The Reserve Bank confirmed it would keep the Official Cash Rate (OCR) at 0.25 percent following the sudden move to COVID-19 level 4. Prior to the COVID-19 community outbreak, economists widely predicted the OCR would rise by 25 or 50 basis points in August. ASB Bank forecasted three cash rate rises by the end of 2021.
By Wednesday evening, a total of 10 community cases of COVID-19 were confirmed, all epidemiologically linked to the original case, a 58-year-old tradesman from Devonport.
In a scheduled media conference on Wednesday afternoon, the Finance Minister said the Reserve Bank Monetary Policy Statement indicated the Reserve Bank's intentions around the OCR.
The COVID-19 outbreak was confirmed on Tuesday - the day before it's scheduled announcement. It's decision to keep the OCR on hold was "understandable".
"I think it's pretty clear from reading the statement that the Reserve Bank Governor gave that there was a direction of travel the Monetary Policy Committee was looking at," Robertson said.
"But they had to deal with the situation that arose yesterday."
He reiterated the New Zealand economy is in a "strong position". Despite the additional new COVID-19 community cases, Robertson said he wasn't expecting a larger economic shock than the $1.5 billion he indicated was left in the COVID-19 Relief and Recovery Fund.
"That didn't change our assumptions around the economy today...we knew that there would be more cases," Robertson said.
The Reserve Bank Monetary Policy Statement shows, despite no international travellers, the economy expanded 1.6 percent in the first quarter of 2021. Household consumption increased 5.4 percent over the first quarter, supporting economic growth. Employment is at or above the maximum sustainable level.
Annual GDP (Gross Domestic Product) growth is forecast to rise to 4 percent in the December 2021 quarter.
"If you look across GDP growth, household spending, consumer confidence, business investment...it's all very, very strong," Robertson said.
"We've shown that the economy can be resilient in the face of these kinds of outbreaks and I'm confident that we will be here too."
Responding to questions about 40 percent revenue loss being a "hard and fast rule" for businesses applying for the wage subsidy, Robertson said greater flexibility, such as a "moving scale" of revenue loss, wasn't being considered, saying 40 percent was "about right".
"The great virtue of the wage subsidy has been it's simplicity and the speed at which we can deliver it."
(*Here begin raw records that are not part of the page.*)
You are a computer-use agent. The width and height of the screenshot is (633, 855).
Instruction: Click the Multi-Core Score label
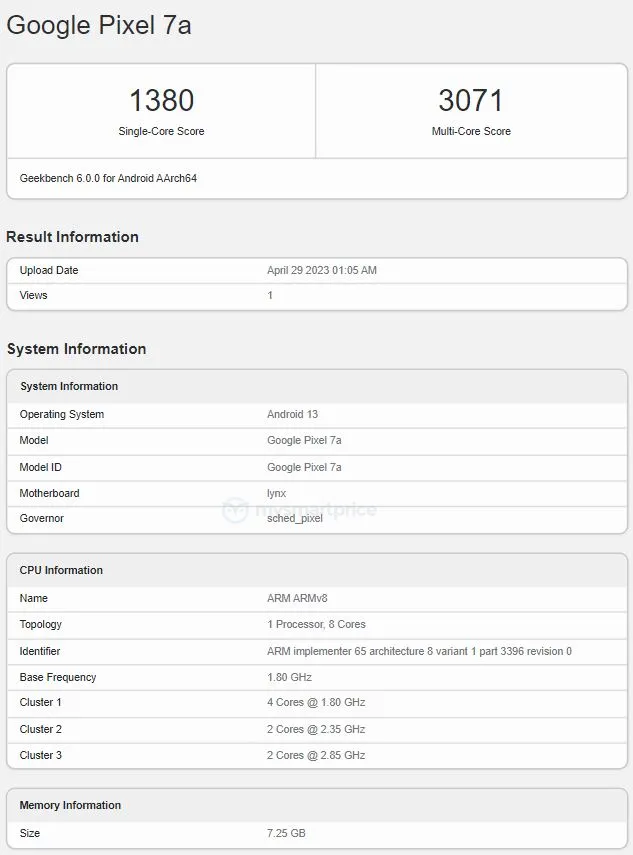(x=471, y=131)
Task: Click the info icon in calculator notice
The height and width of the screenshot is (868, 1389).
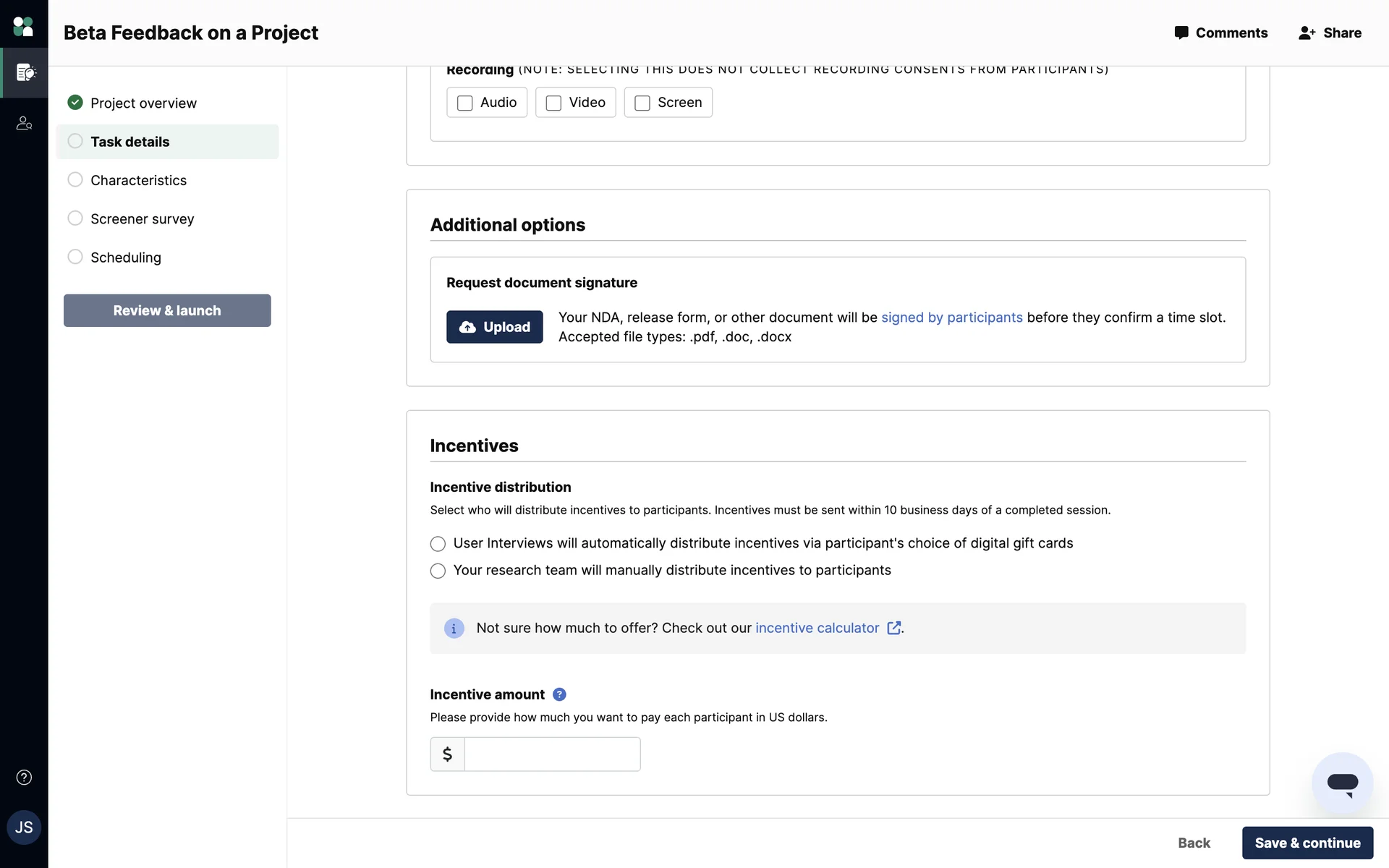Action: [454, 629]
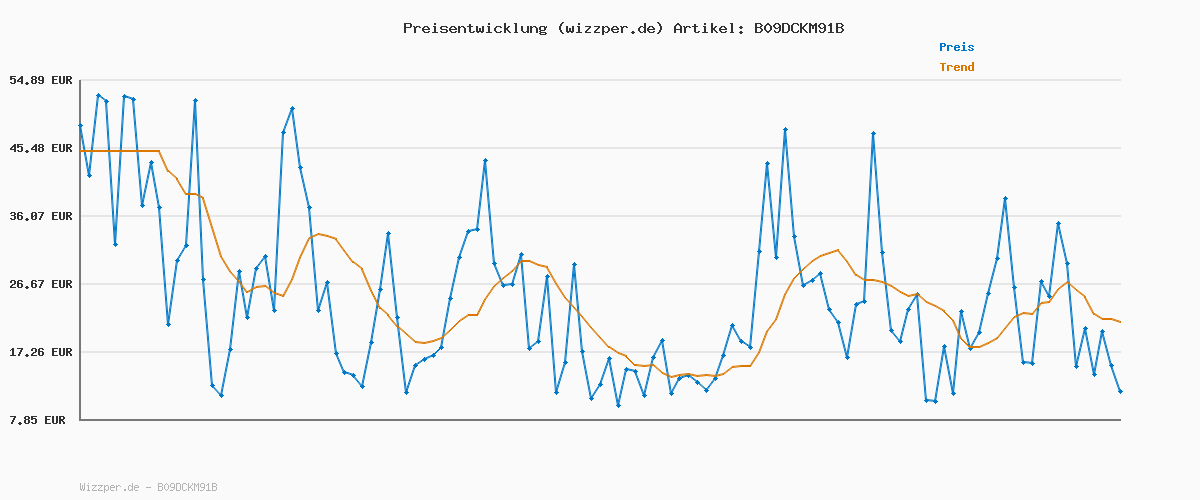Viewport: 1200px width, 500px height.
Task: Click the Wizzper.de footer watermark
Action: pos(148,487)
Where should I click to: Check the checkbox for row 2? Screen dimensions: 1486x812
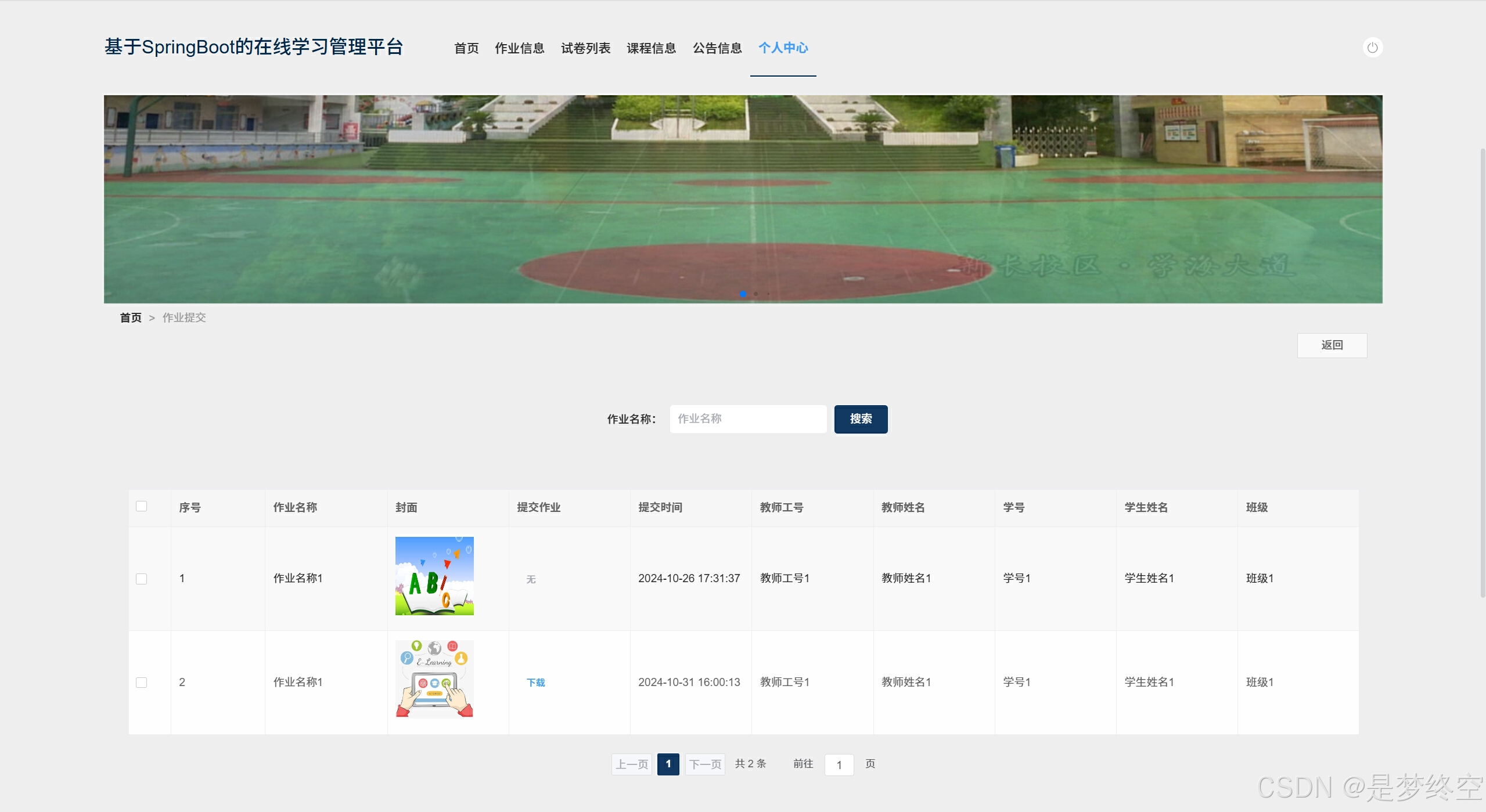click(141, 683)
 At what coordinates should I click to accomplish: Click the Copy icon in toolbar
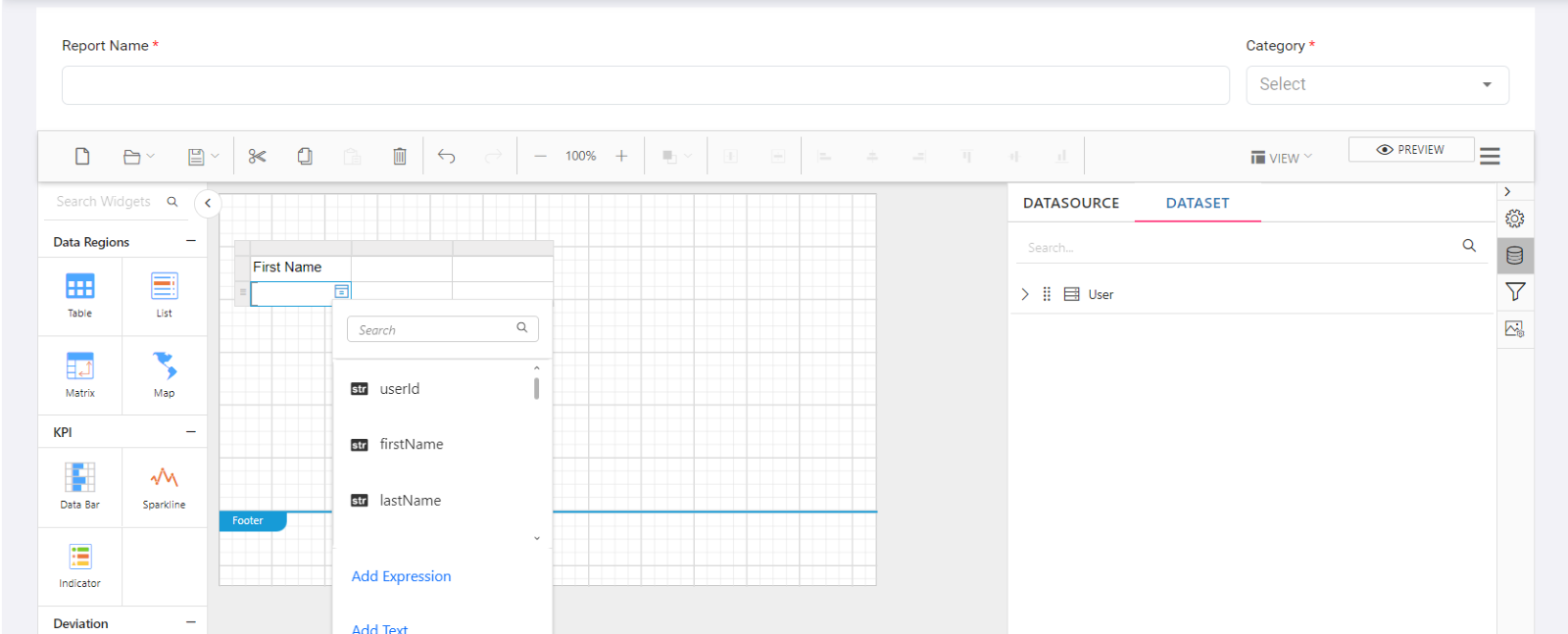(x=305, y=157)
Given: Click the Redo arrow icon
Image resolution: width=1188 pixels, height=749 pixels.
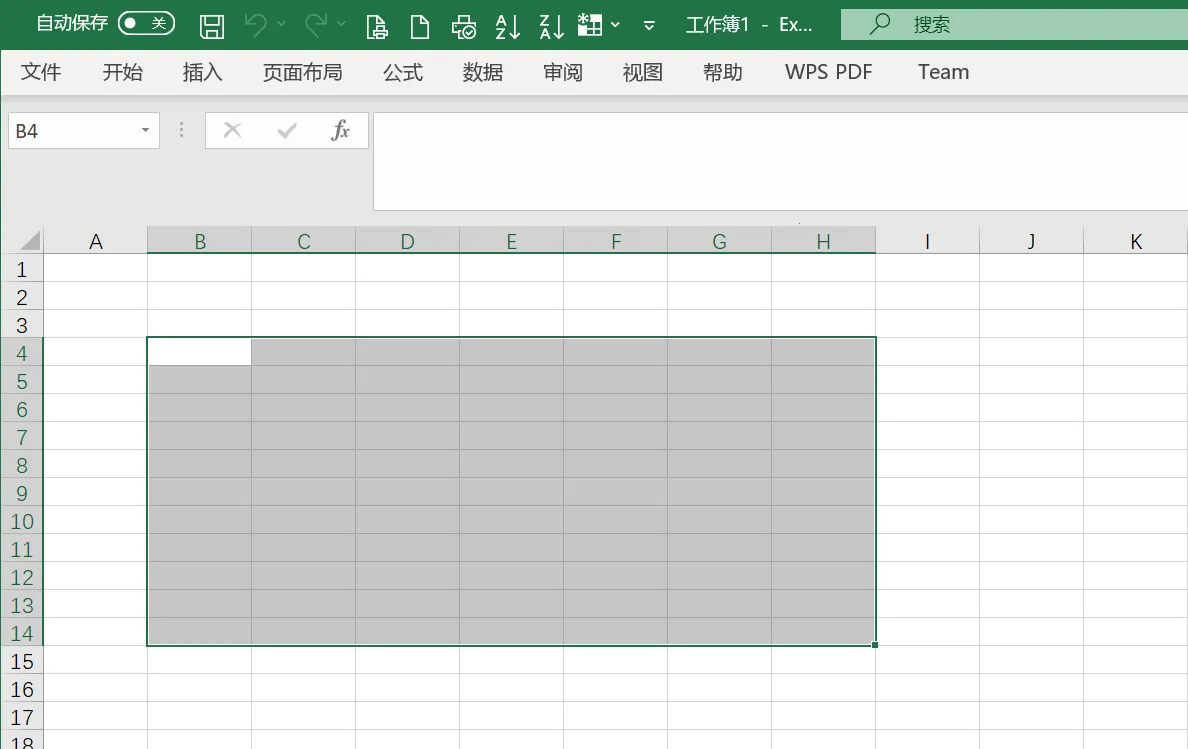Looking at the screenshot, I should [x=315, y=25].
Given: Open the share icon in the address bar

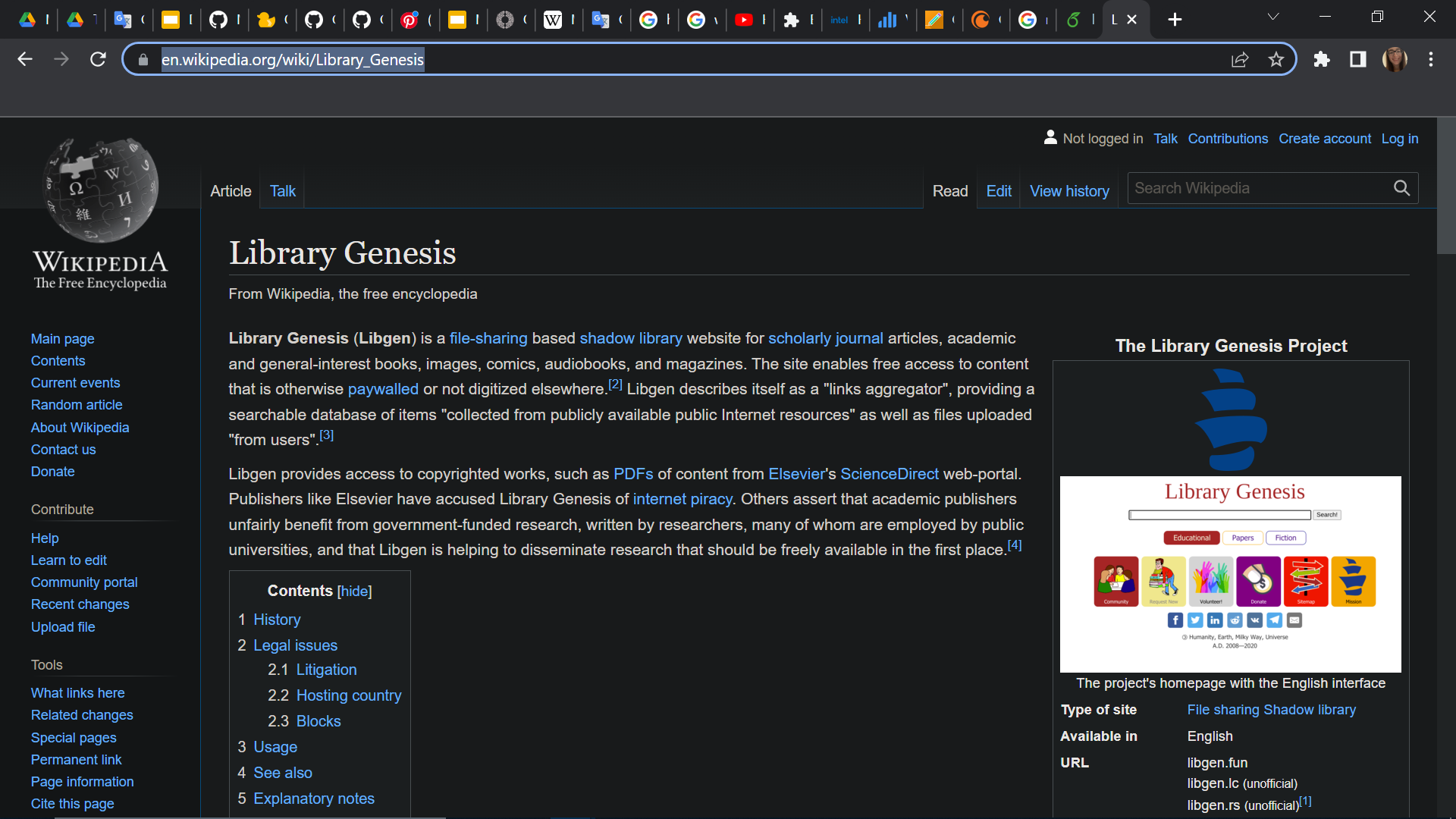Looking at the screenshot, I should (1240, 59).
"Any more caveats that we put upon it which slow that down...we have to have some kind of measure of the alert levels' effect on a business," Robertson said.
In addition to the COVID-19 wage subsidy available from Friday, the Resurgence Support payment represents an additional sum of money available to businesses. Firms will be able to access the payment from the seventh day of alert level 4, from August 24.
Referring to the country being at or above maximum sustainable employment, the Reserve Bank expecting employment to gradually increase over the year, Robertson said the Government was working with certain industries to work out how to bring in critical workers.
"Yes, there's some spare capacity in the labour market but is it the capacity that is needed for the skill gaps that we have," Robertson said.
The Government had the resources to meet current COVID-19 support measures put in place. It wouldn't need to take on additional borrowing at this point.
"The New Zealand economy has recovered remarkably...we're in a much stronger starting point….we've also shown that we come back quickly [and] that exports maintain their value through," Robertson said.